Hi, I am trying to build a 2D Water shader and I am using Unity 4. Here is an example of what I am trying to reproduce : Limbo water shader Are there any good tutorial or whitepaper about creating such effect blur and displacement ? I am not talking about waves or something but only the depth of the water. Is it a Camera shader or an object shader ? Thanks a lot !
Not a good news. I am simulating 2D water waves on a plane and I need to apply this shader on my object.
In order to make the blur and ripples of the water, you need to grab the backgrround texture. So, you need unity pro. If you have unity pro, then check out my image effects and water shaders in the assetstore which will teach you how to get the effect you want.
could send you this shader if you want to... just the screen space reflections are bugged as im a bit confused how to statically offset the transformation matrices for those reflections... but the shader provides, alpha masks (for scrolling waves), you can color it per texture, you can add a distortion normal map.. and it's dynamic water (you can see this on those small ripples sometimes) where you just need to define in code where on the x-Axis and how strong you want to generate an impulse this script can also modify the vertex colors of the water to simulate depth (yeah reflection and refraction is only aviable in pro like aubergine said)
Yes I have Unity Pro. I saw that the best way to achieve such effect is to use Grabpass in the shader. But there are two problems with this system : - It seems that Grabpass is quite heavy for mobile as said here Using Grabpass IOS/Android devices . But as I am learning shader, I don't know any other system to create refraction. - There is an issue with foreground objects, they are refracted too. There is a solution here GPU Gems - Refractions . But is this solution available ? Another interesting link : Unite 11 - Shadowgun The fluid part is at about 30:00. @TehReason I would be happy to look at your shader even if this is not the effect I am trying to create.
if you're not to lazy.. you could just take a screenshot of everything you would like to get refracted without the object. And after the just disort the uv's for that screenshot. that you're gonna use just like the grabpass texture.. should be a good way for small areas.. or even for bigger ones just zoom out take a bigger screen and scale this one down.. that way you can even get a simple blurred refraction
Mhm maybe place a second ortogprahic camera with a render texture for those objects, and maybe only render those dynamic ones per layer to that texture that way you wont need to render the whole scene twice only the dynamic ones (I have no clue how much impact this will have to mobile hardware) I have other theories up my mind, by bulding up a trigger around your water and if a dynamic object enter that one you just switch the shader for the entering object, to a vertex modifying or just a default distorting pixel shader that has the same distortion properties as the water... (maybe you need to this in world space) Problems you'll get with that is that the rest of the scene is still statically rendered to a Texture so you need to place the distorted texture in the background of those dynamic objects
I think that RenderTextures are quite heavy on mobiles. They are good theory but I want to render everything in the shader. I really like your first idea with the "capture". I looked at some shader but they all use Grabpass but everybody says that it's heavy and there's the problem of the foreground.

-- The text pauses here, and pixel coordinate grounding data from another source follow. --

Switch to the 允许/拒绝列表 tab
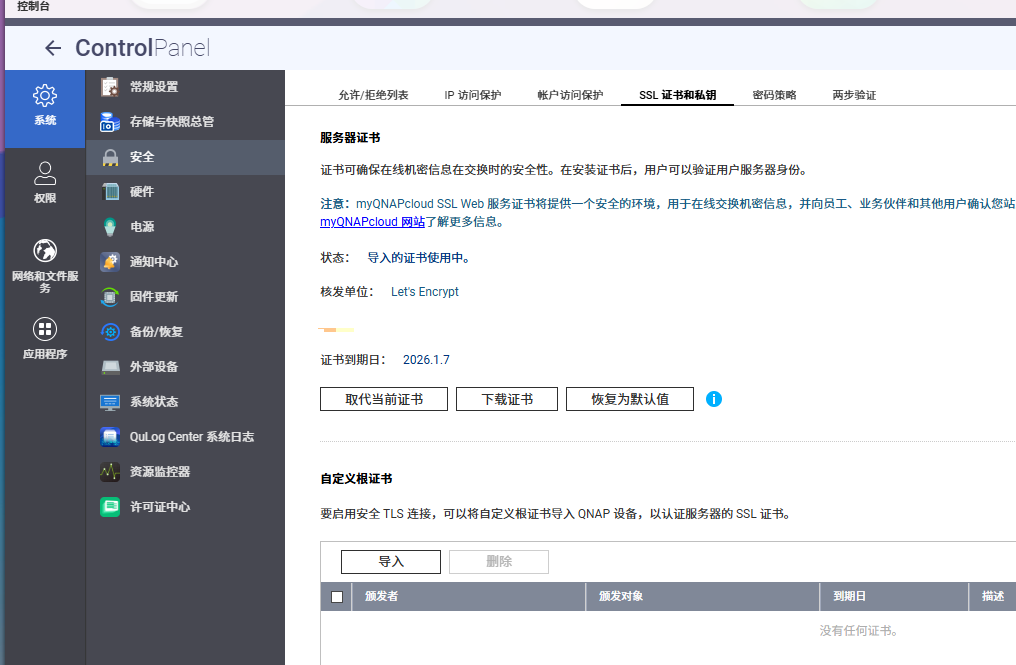The width and height of the screenshot is (1016, 665). 373,95
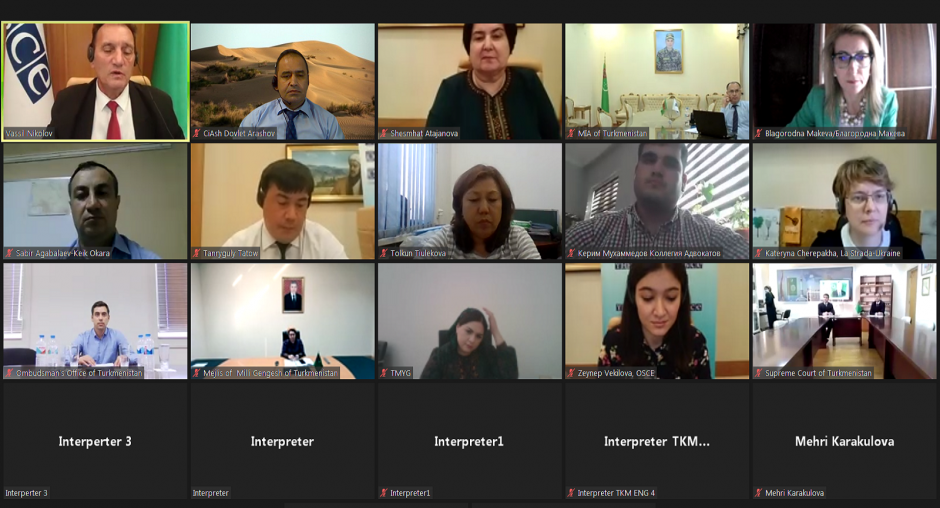Click muted mic icon beside Tolkun Tiulekova

384,253
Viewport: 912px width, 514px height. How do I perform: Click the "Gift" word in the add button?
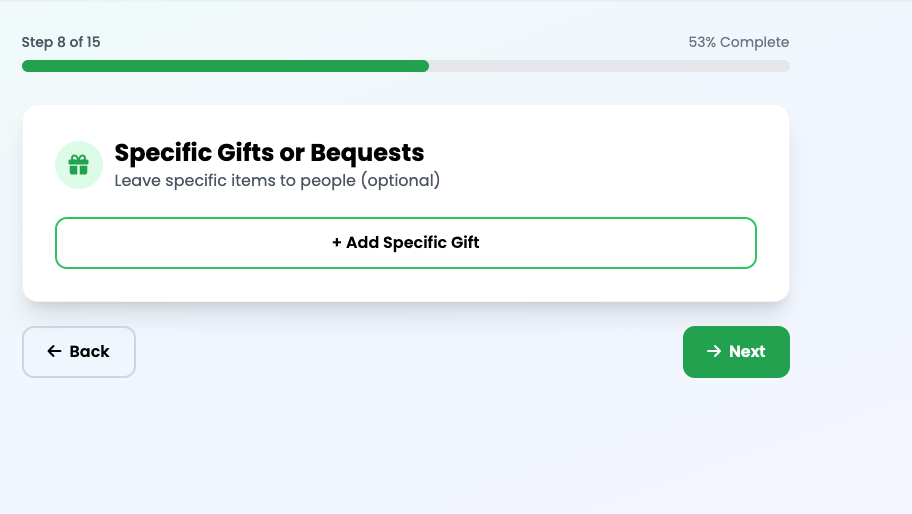tap(464, 243)
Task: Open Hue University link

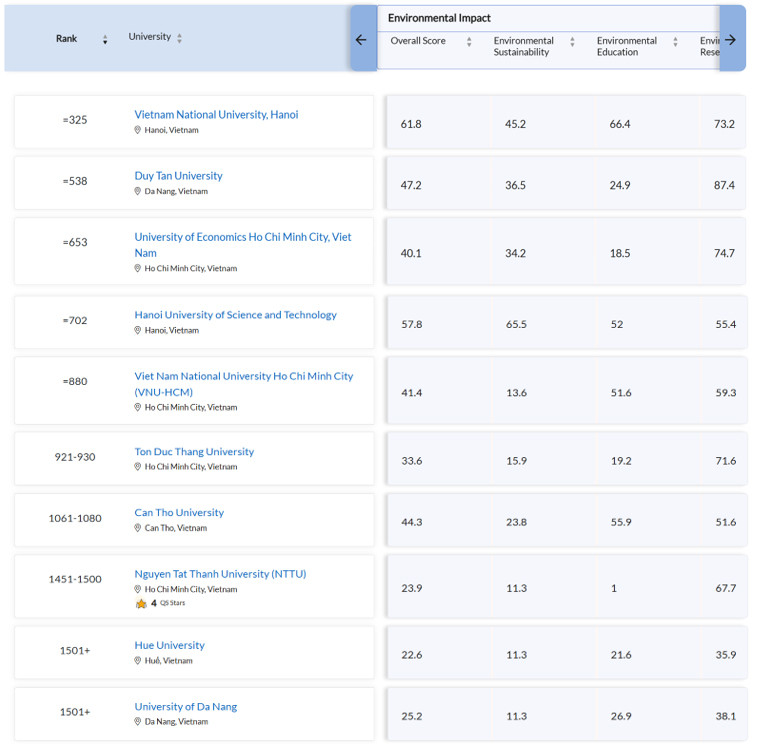Action: click(169, 645)
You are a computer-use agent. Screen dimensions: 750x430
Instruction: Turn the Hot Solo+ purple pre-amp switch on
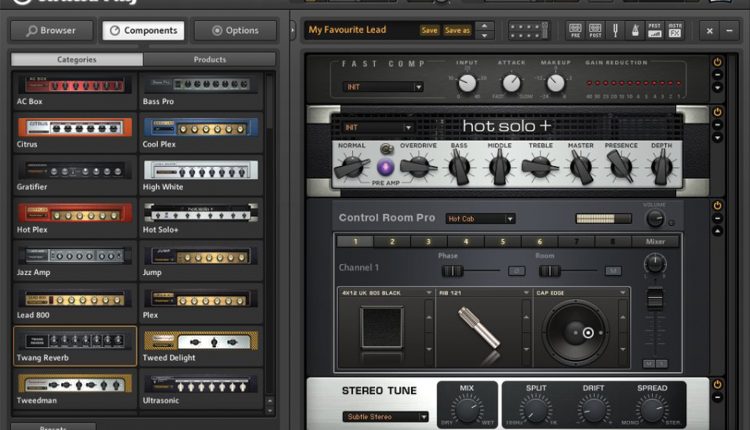386,166
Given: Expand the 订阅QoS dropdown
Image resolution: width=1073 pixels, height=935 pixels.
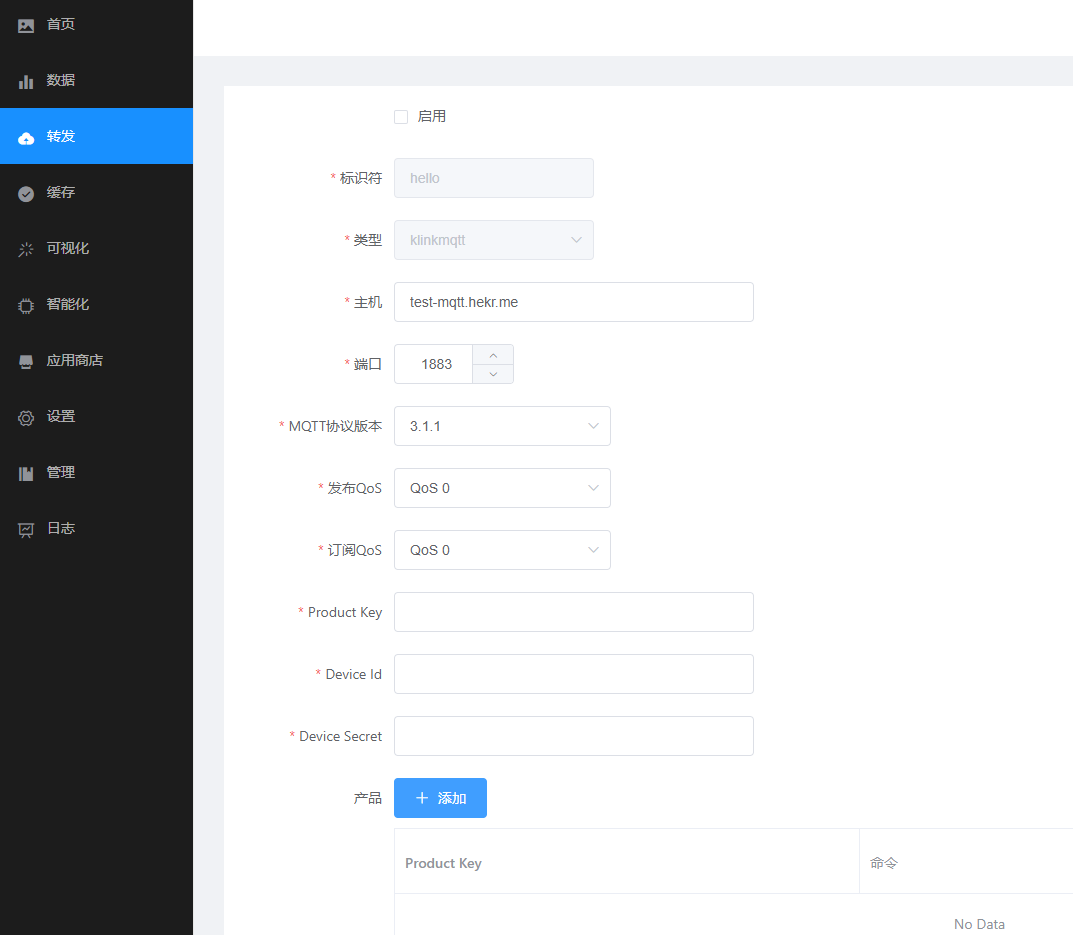Looking at the screenshot, I should [x=502, y=550].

Does anyone have the code for the wavy reflective water effect that is in the video above? The person who created it and offered to share the code doesn't seem to have logged on since June.
Absolutely not. We use them extensively on mobile (devices 3GS and up). You should be able to use a couple and still remain at 60fps on most devices. It's not really the rendering to a texture that's expensive, it's what you're rendering to a texture. They are also much, much faster than grabpass.
As Hippocoder says, Rendertextures are relatively cheap in terms of speed. The two things to keep in mind are: 1. Memory, which can be pretty significant for full-screen rendertextures on high resolution devices like the iPad 3+. You can usually get away with lower resolutions for at least some of your targets. 2. Performance is not due to the rendertexture itself, but the process of rendering to it. This is pretty much the same as rendering directly to the screen, so the possible culprits are overdraw, draw calls, and sometimes vertex count. GrabPass is murder on mobile and there is never a good reason to use it.
Why is GrabPass so bad? Isn't using it the same as using a rendertexture essentially? There has to be some serious overhead to it then and I wonder where it stems from.
I believe it's a result of reading from the back buffer, which is a really slow operation on most mobile GPUs.